He further submitted that the wordings of the provisions of Section 34(3)(b) and Sub-section (5) of Section 155 were very clear and do not lead to any ambiguity or absurdity and, therefore, the meaning and intention of the provisions of Section 34(3)(b) and Section 155(5) must be collected from the plain and unambiguous expressions used therein rather than from any notions which may be entertained regarding what is just or expedient, as laid down by the Hon'ble Supreme Court in the case of CIT v. Shahzada Hand & Sons [1966] 60 ITR 392. We were taken through the provisions of Sub-section (5) of Section 155 in order to point out that where there was a transfer of plant and machinery within the prohibited period of 8 years, the development rebate originally allowed is deemed to have been wrongly allowed and the ITO, notwithstanding anything contained in the Act, should recompute the total income for the relevant assessment year and make the necessary amendment, the provisions of Section 154 being applicable thereto with the further rider that the period of 4 years will be reckoned from the end of the previous year in which the sale or transfer took place. He, therefore, submitted that there is no question of a debate or difference of opinion which would bar the jurisdiction of the ITO as laid down under Sub-section (5) of Section 155. Elaborating on his argument, Shri Mahadeshwar submitted that the mention of Section 154 in Section 155(5) was only with a view to provide machinery to implement the provisions of Section 155(5) and to claim that since there was no mistake in the assessment orders on the date the assessment orders were passed and, hence, no action under Section 154 can be taken, is to put an interpretation which will make Section 155(5) a dead letter and cannot be said to be a reasonable construction of the provisions of Sections 154 and 155. Summing up, Shri Mahadeshwar justified the orders under Section 154, read with Section 155, passed by the ITO for all the assessment years under consideration before us and vehemently argued before us that these orders were rightly upheld in appeal by the Commissioner (Appeals).

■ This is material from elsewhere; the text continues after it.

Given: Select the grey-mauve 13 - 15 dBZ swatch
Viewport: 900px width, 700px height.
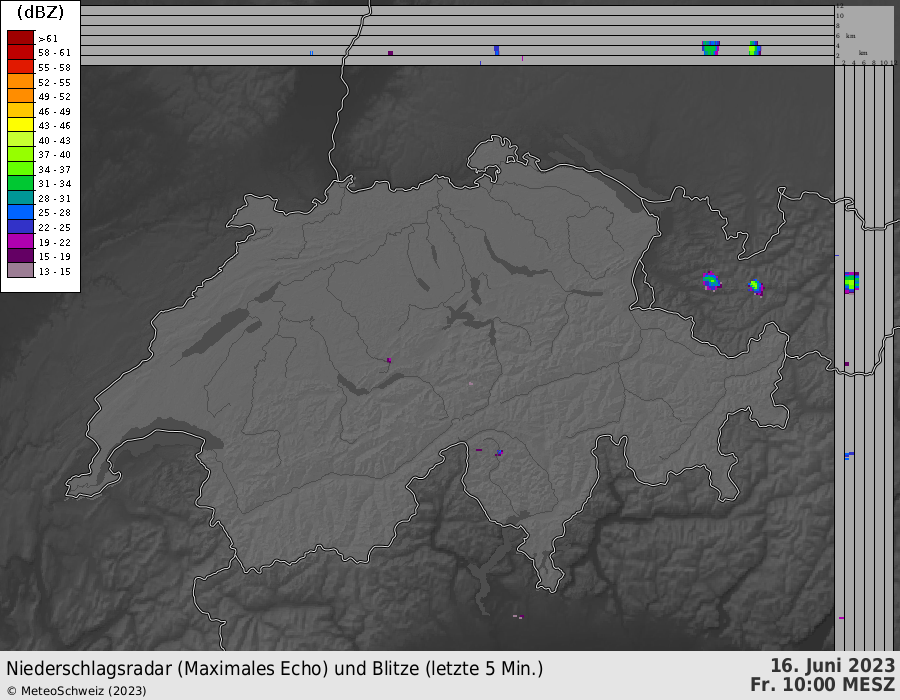Looking at the screenshot, I should [20, 270].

6. We have carefully considered the rival submissions. We have gone through the rulings cited by the assessee's learned counsel, Shri Palkhivala, on the issue of merger of an order appealed against in the appellate order and find that these rulings were in the context of the power of revision of the Commissioner under Section 35B of the 1922 Act and Section 263 of the 1961 Act for enhancing, modifying or cancelling the assessment order passed by the ITO and directing a fresh assessment. These rulings will, therefore, not be applicable here. On the other hand, the rulings cited by the learned departmental representative, Shri Mahadeshwar, were on the issue of rectification of an assessment order which has been the subject-matter of appeal and their Lordships laid down that in respect of that part of the order of the ITO which was left untouched by the appellate authorities, the ITO has the jurisdiction to rectify any mistake appearing therein in exercise of his powers under Section 154. Even if there was any controversy on this issue, the same has been set at rest by Sub-section (1A) of Section 154 where it has been specifically laid down that even if an order has been considered and decided in any proceeding by way of appeal or revision, the ITO still has the jurisdiction to amend that part of the order which was not considered or decided by the appellate authority. Viewed in this context, it is not under dispute that the issue of grant of development rebate for the assessment years 1971-72 to 1976-77 and grant of investment allowance for the assessment year 1977-78 was never the subject-matter of consideration or decision by any appellate authority. The ITO's jurisdiction, therefore, to amend the assessment orders on this issue cannot be barred on the ground of the assessment orders having been the subject-matter of appeal to the appellate authorities.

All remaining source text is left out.